Philippe Bouvard, disparition d’une figure historique de la radio et des médias français
Philippe Bouvard, journaliste, écrivain, homme de radio et de télévision, est mort lundi 24 août 2026 à l’âge de 96 ans à son domicile de Cannes. Son épouse a annoncé son décès à RTL, station à laquelle son nom restera durablement associé. Sa disparition met un terme à une carrière de plus de sept décennies dans les médias français.
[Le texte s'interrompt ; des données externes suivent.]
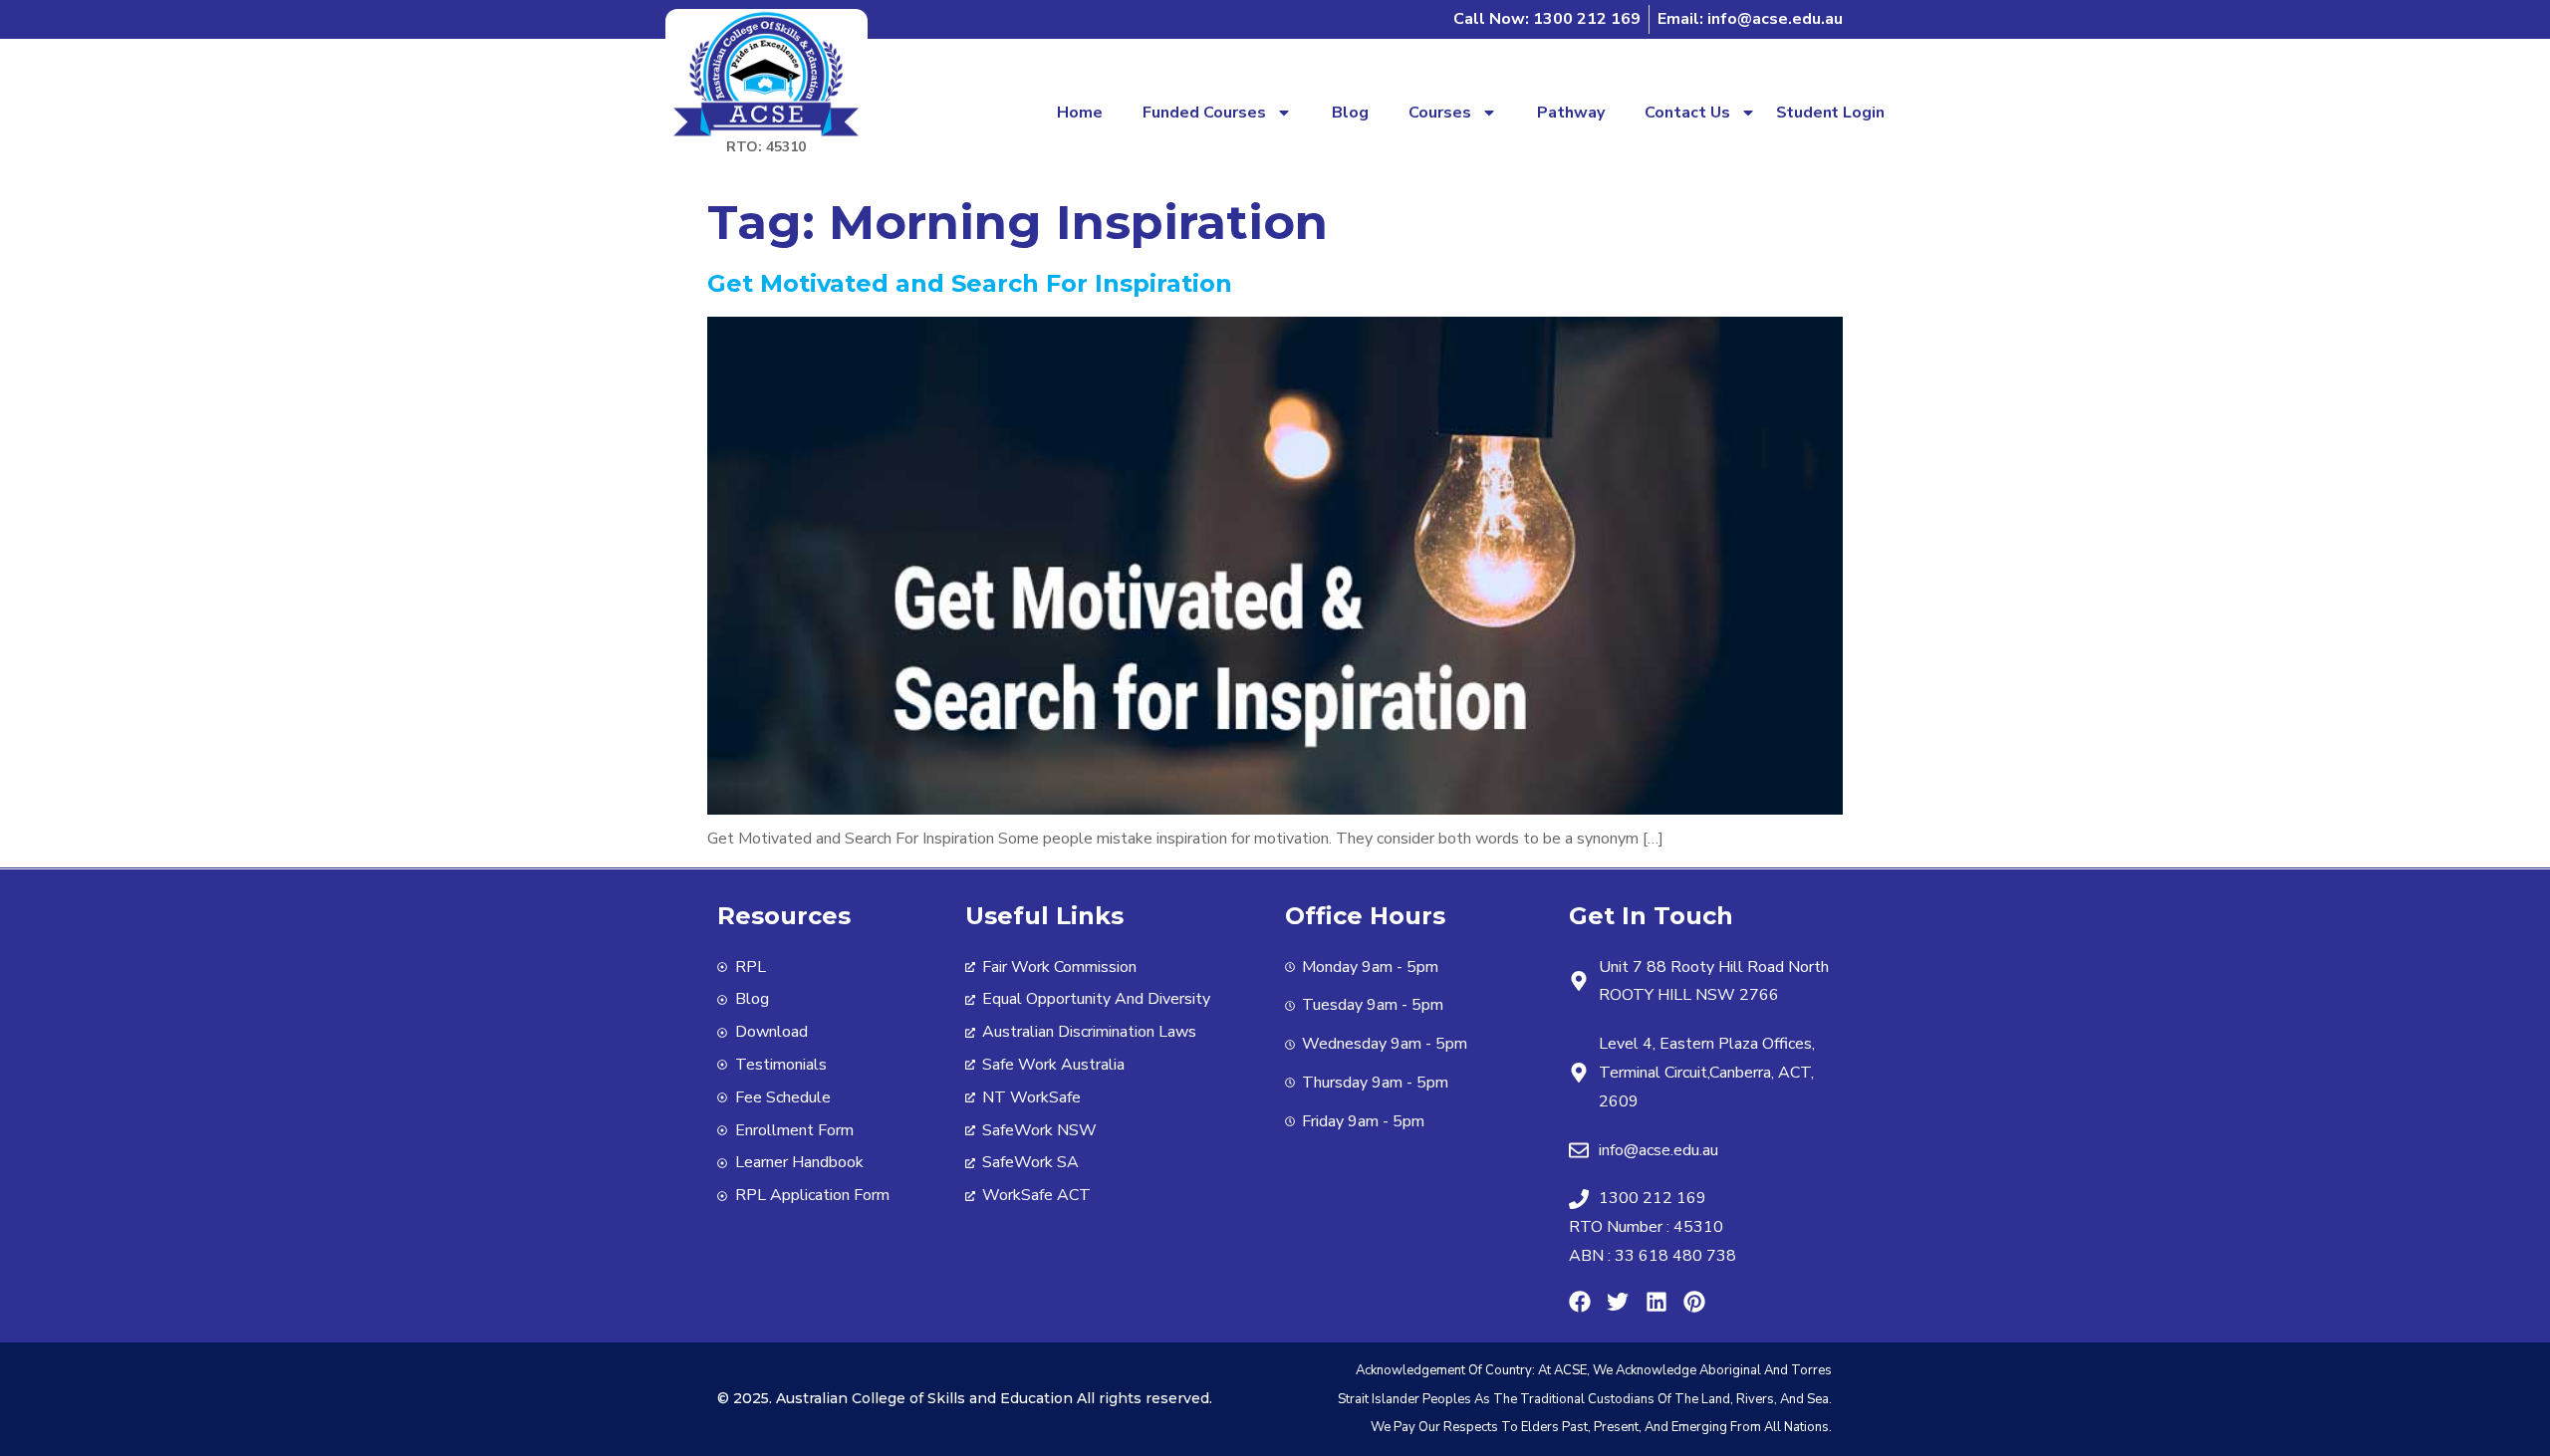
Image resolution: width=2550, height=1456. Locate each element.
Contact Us (1687, 112)
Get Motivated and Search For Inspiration (969, 283)
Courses (1439, 112)
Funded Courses (1204, 112)
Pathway (1571, 112)
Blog (1350, 112)
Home (1080, 112)
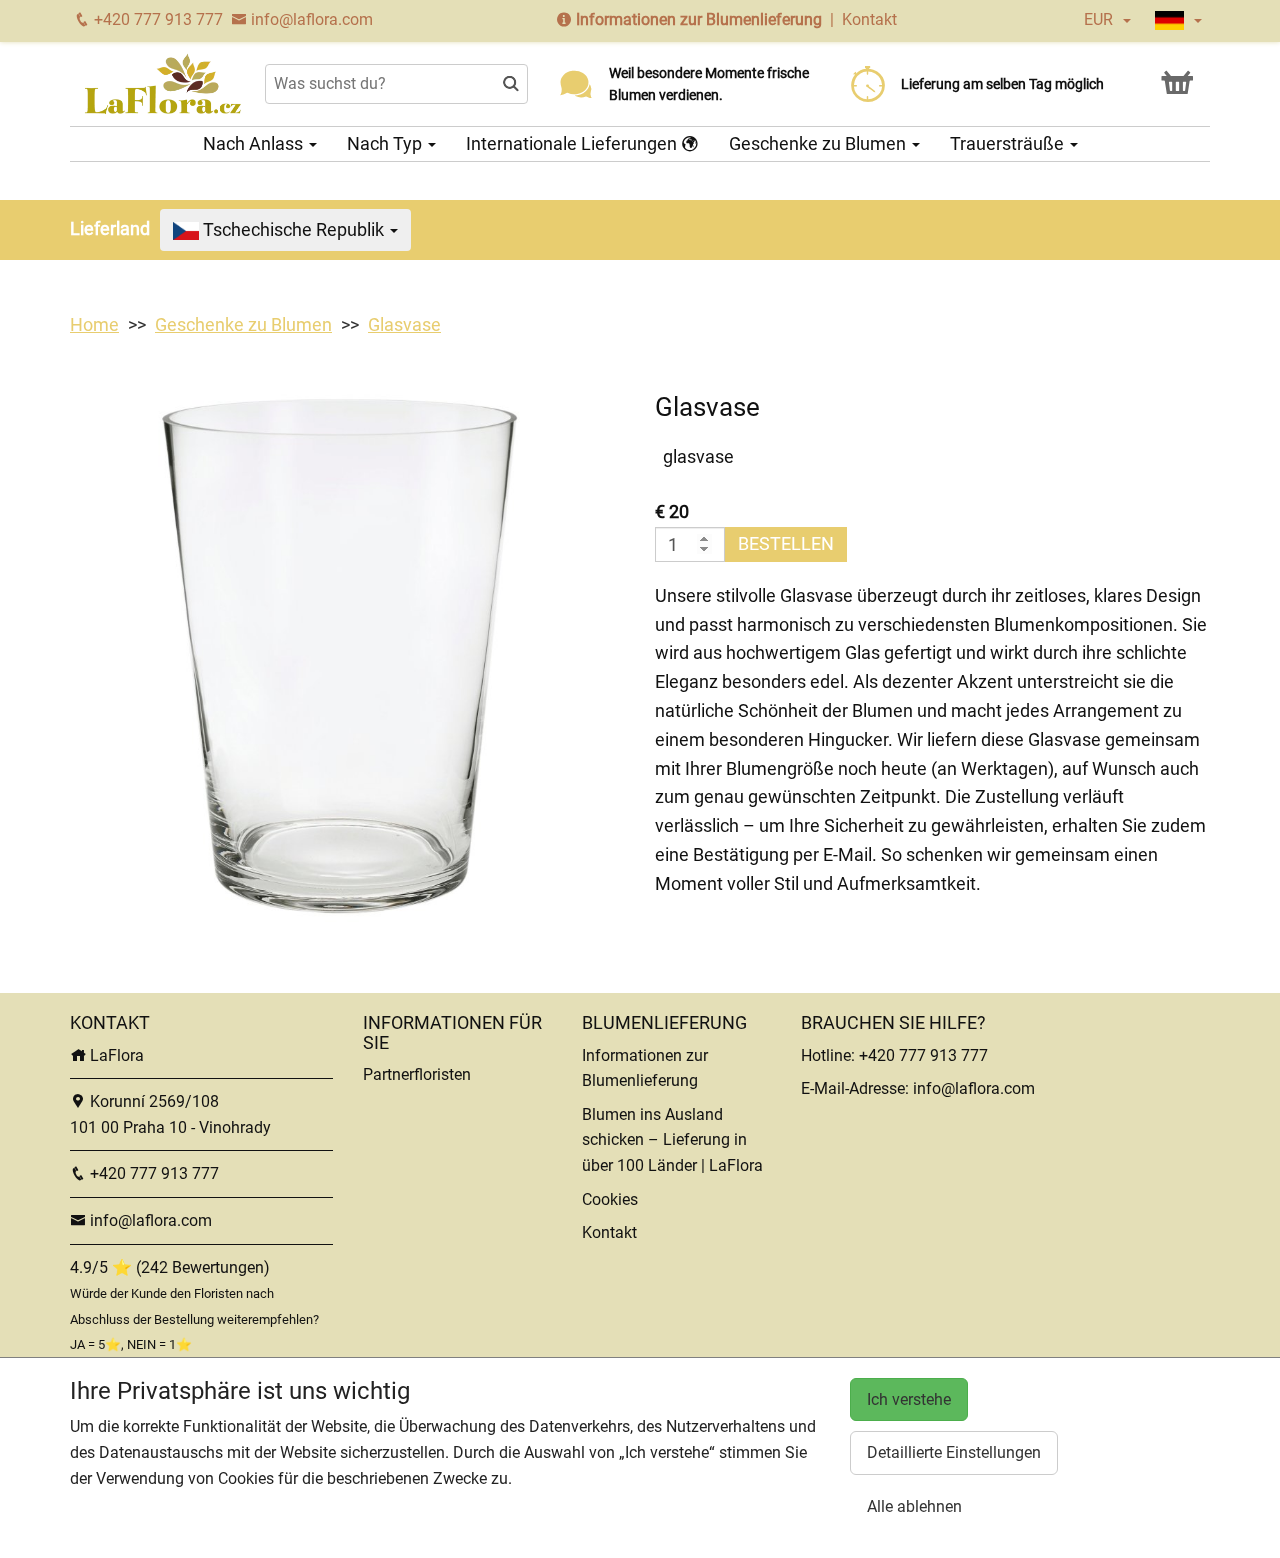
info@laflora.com (310, 19)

Né le 6 décembre 1929 à Coulommiers, en Seine-et-Marne, Philippe Bouvard s’intéresse très tôt à l’écriture et au journalisme. Son parcours scolaire ne laisse pourtant guère présager la carrière qui l’attend. Après trois échecs au baccalauréat, qu’il n’obtiendra jamais, il entre en 1948 au Centre de formation des journalistes, avant d’en être renvoyé. Il réussira néanmoins à s’imposer progressivement dans la presse et à construire l’une des carrières les plus longues du paysage médiatique français.
La presse écrite constitue une composante essentielle de son parcours. Philippe Bouvard travaille notamment pour Le Figaro et multiplie par la suite les collaborations. L’ampleur de sa production témoigne d’une activité exceptionnelle : plus de 30 000 articles et plus de 50 livres lui sont attribués. À cela s’ajoutent environ 6 000 émissions de télévision et 18 000 émissions de radio au cours de sa carrière.
Une personnalité indissociable des « Grosses Têtes »
Pour plusieurs générations de Français, Philippe Bouvard reste avant tout associé aux « Grosses Têtes ». Créée sur RTL dans la seconde moitié des années 1970 à la demande de Jean Farran, l’émission repose sur une formule mêlant questions de culture générale, personnalités du spectacle, écrivains, humoristes et improvisations.
Les sources historiques ne sont d’ailleurs pas totalement concordantes sur l’année précise des débuts du programme. Les archives du Monde indiquent un lancement le 1er avril 1976, tandis que RTL a longtemps présenté le 1er avril 1977 comme la date anniversaire de l’émission. Ce qui ne fait en revanche aucun doute est l’influence exercée par Philippe Bouvard sur un programme qu’il a façonné pendant plusieurs décennies.
Autour de lui se succèdent de nombreuses personnalités de la culture, du spectacle et de l’humour. La formule accorde une place importante à la répartie, au bon mot et à l’improvisation, Philippe Bouvard assurant lui-même le rôle de meneur de jeu.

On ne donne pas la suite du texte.